This is the most basic setup for our DB. Check out this thread to learn more about emulated prepared statements and this external link to get started with PDO.

We got our input from somewhere, for the sake of simplicity we'll define it:

$text = 'The old version is {code#1}, The new version is {code#2}, The stable version {code#3}';

Now there are several ways to achieve our goal. I'll show you two:

1. Using preg_replace_callback():

$output = preg_replace_callback('/{code#(\d+)}/', function($m) use($db) {
    $stmt = $db->prepare('SELECT `content` FROM `footable` WHERE `id`=?');
    $stmt->execute(array($m[1]));
    $row = $stmt->fetch(PDO::FETCH_ASSOC);
    if($row === false){
        return $m[0]; // Default value is the code we captured if there's no match in de DB
    }else{
        return $row['content'];
    }
}, $text);

echo $output;

Note how we use use() to get $db inside the scope of the anonymous function. global is evil

Now the downside is that this code is going to query the database for every single code it encounters to replace it. The advantage would be setting a default value in case there's no match in the database. If you don't have that many codes to replace, I would go for this solution.
+ + +
> [Task directions] In the PHP code of the passage, list every variable name that begins with a dollar sign, in the order each first appears. The listing after this point is separate material, unrelated to the passage.

> [Collected data]
+ + +
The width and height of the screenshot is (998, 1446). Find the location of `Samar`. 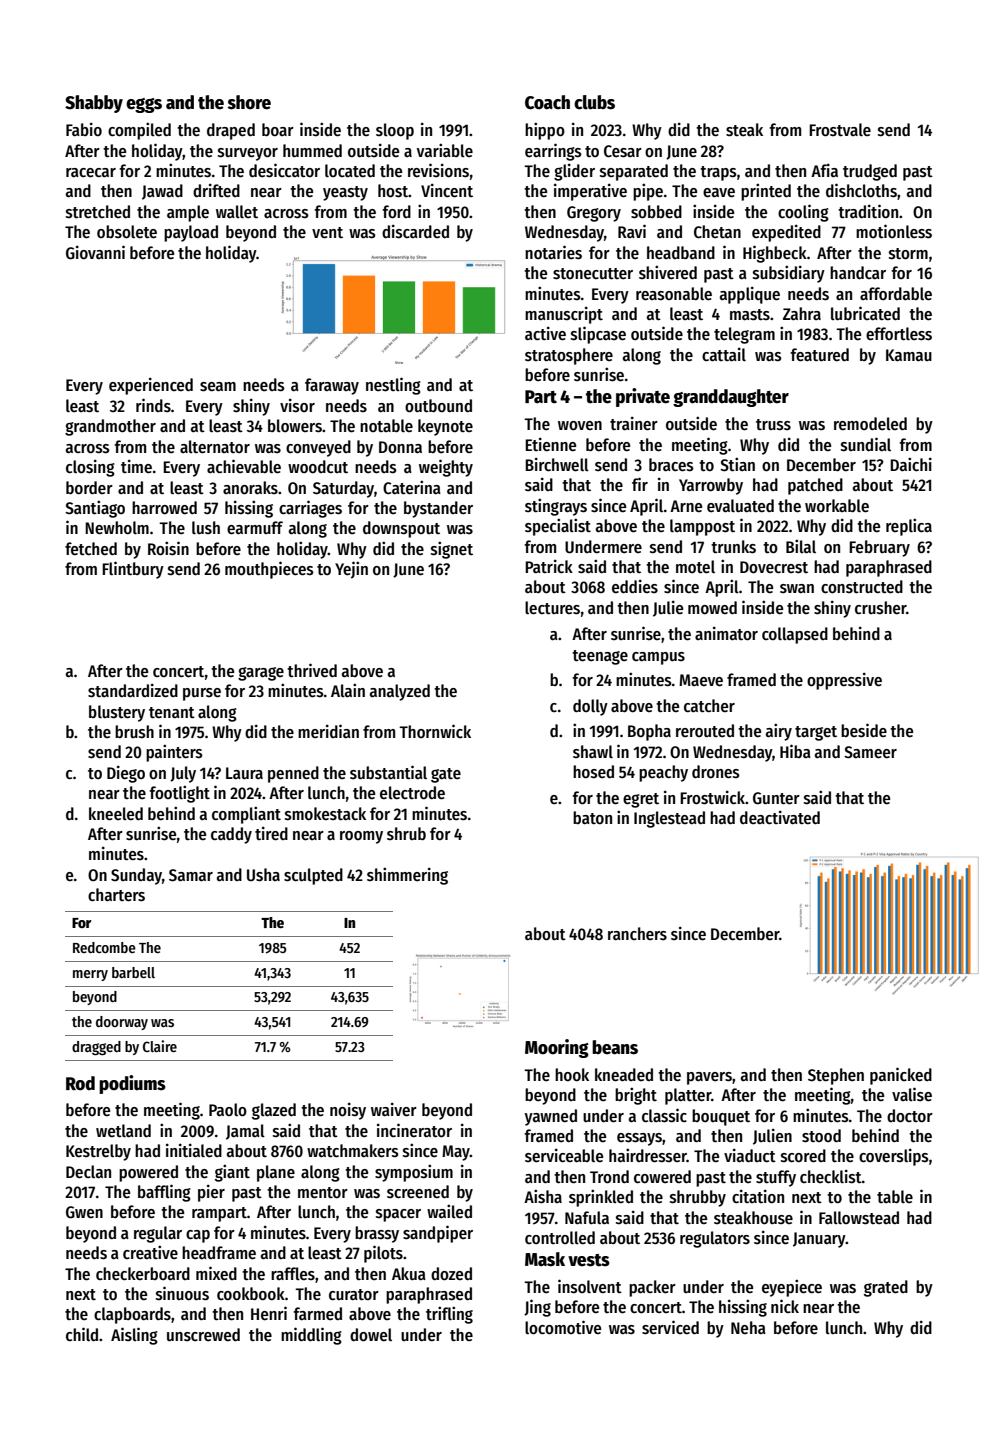

Samar is located at coordinates (191, 875).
+ + +
> [Exercise output] $text, $output, $m, $db, $stmt, $row